▶ **ÉNONCÉ DE TÂCHE**:
Relevez et recopiez chaque ligne des données qui contient le mot « Task ». La casse doit être respectée.

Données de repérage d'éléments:
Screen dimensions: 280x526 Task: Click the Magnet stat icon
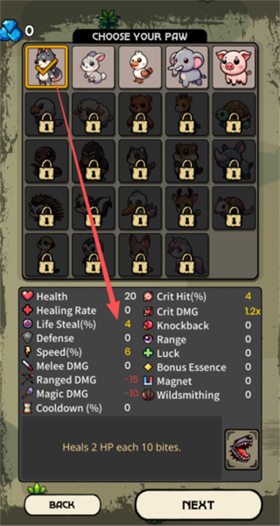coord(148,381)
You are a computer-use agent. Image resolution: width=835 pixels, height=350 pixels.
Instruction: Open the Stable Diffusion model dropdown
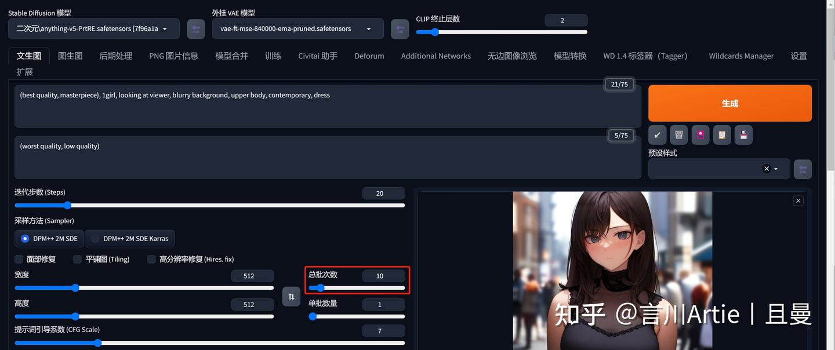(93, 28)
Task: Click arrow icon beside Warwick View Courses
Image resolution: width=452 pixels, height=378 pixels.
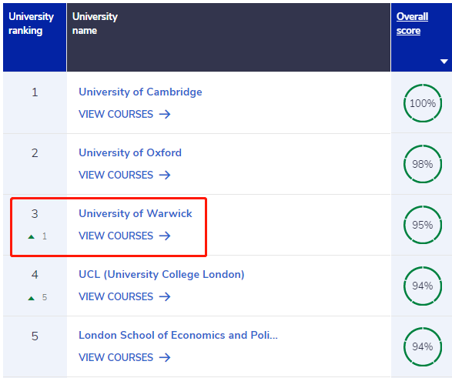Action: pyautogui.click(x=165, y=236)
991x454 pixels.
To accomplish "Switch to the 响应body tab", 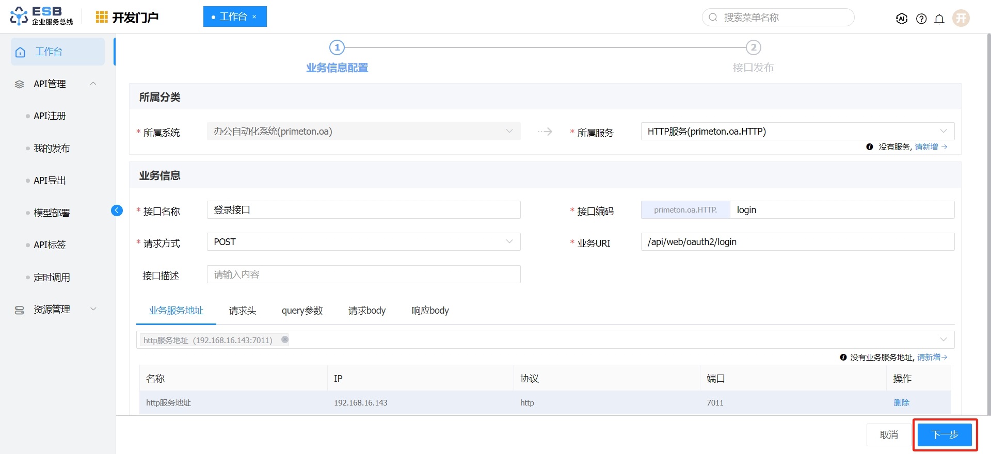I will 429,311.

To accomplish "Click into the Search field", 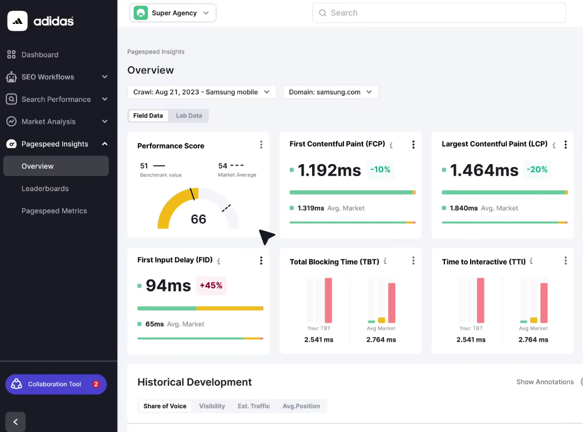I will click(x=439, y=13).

▶ **SOLUTION RÉDIGÉE**:
Screen dimensions: 280x526 Task: Click the Magnet stat icon
Task: Click arrow icon beside Warwick View Courses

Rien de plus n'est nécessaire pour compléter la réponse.